El post de @OskarLillo lo resume con la elegancia de un filósofo de bar: «Mejor quedarse calvo que quedarse en los huesos… ☠️» Y adjunta una captura de Infobae donde unos científicos japoneses (o coreanos, o de donde sea, total, todos usan bata blanca) han logrado que unos ratones de laboratorio vuelvan a lucir melena de chico malo de los 90. La fórmula mágica: células madre + trifosfato de adenosina (sí, esa cosa que suena a nombre de suplemento de gimnasio caro). Resultado: los roedores ya no parecen extras de “La Guerra de las Galaxias” y lucen pelambreras dignas de un influencer de TikTok.
Pero claro, aquí viene el chiste (y el post lo clava): ¿Quién necesita pelo si al final te quedas en los huesos? Porque ya sabemos cómo va esta película, ¿no?
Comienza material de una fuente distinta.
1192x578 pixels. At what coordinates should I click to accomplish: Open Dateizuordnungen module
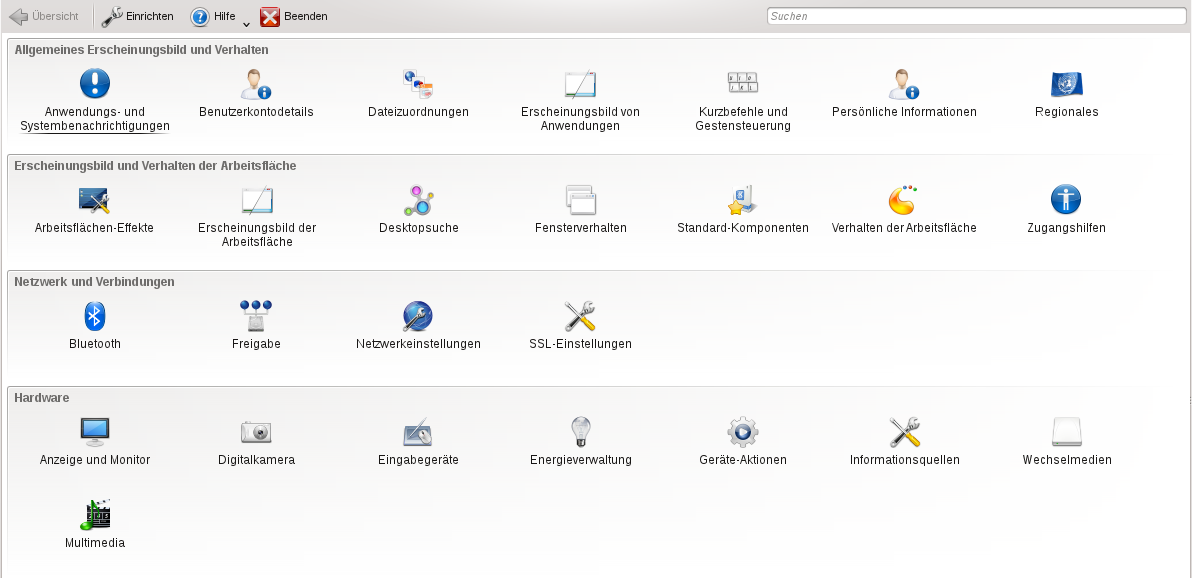[x=418, y=85]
▫️Mejor quedarse calvo que quedarse en los huesos…☠️ pic.twitter.com/UlVSBGSr01
— Oscar Lillo (@OskarLillo) April 16, 2026
Fase 1: “¡Es seguro! Solo es un pinchacito”. Fase 2: “Los ratones están perfectos”. Fase 3: “Bueno, los humanos… eh… algunos se quedan calvos, pero mira, ahora tenemos inyección para eso”. Fase 4: “Ups, efectos secundarios graves. Pero tranquilos, ya estamos trabajando en otra inyección para los efectos secundarios”.
Es el ciclo eterno de la medicina moderna: problema → pinchazo → nuevo problema → nuevo pinchazo → factura. Antes te quedabas calvo y punto. Ahora te pones una inyección anti-calvicie y, sorpresa, te sale un efecto secundario que hace que parezcas un personaje de “The Walking Dead” en versión low-carb. Pero hey, al menos tienes pelo… hasta que te caiga por culpa del siguiente tratamiento.
Las respuestas del tuit son oro puro:
- “Que se la pongan los políticos primero” (clásico, nunca falla).
- “Los ratones no se quedan calvos… pero las cobayas de dos patas sí”.
- “Otra forma de meter ARN… gr@feno + nanotecnología”.
O sea, ya no es una inyección contra la alopecia. Es la nueva conspiración global. Mañana nos enteramos de que el ATP en realidad es “Adenosina Tri-Peligrosa” y que los ratones que crecieron pelo ahora organizan manifestaciones exigiendo derechos laborales.
Moral de la historia (o lo que queda de ella después de tanto pinchazo): Si la naturaleza te dejó calvo, quizás sea por algo. Tal vez te está ahorrando un futuro en el que te inyectan cosas para que no te inyecten otras cosas. O quizás solo sea que el universo tiene sentido del humor y prefiere que luzcas como un huevo de billar antes que como un esqueleto con peluca.
Así que, amigos: ¿Calvicie o “quedarse en los huesos”? Yo me quedo con la opción A. Al menos es gratis y no requiere receta.
Y si algún día sale la inyección definitiva… avisadme. La probaré… en cuanto se la pongan los políticos. Y los ratones. Y los ratones que se ofrecieron voluntarios.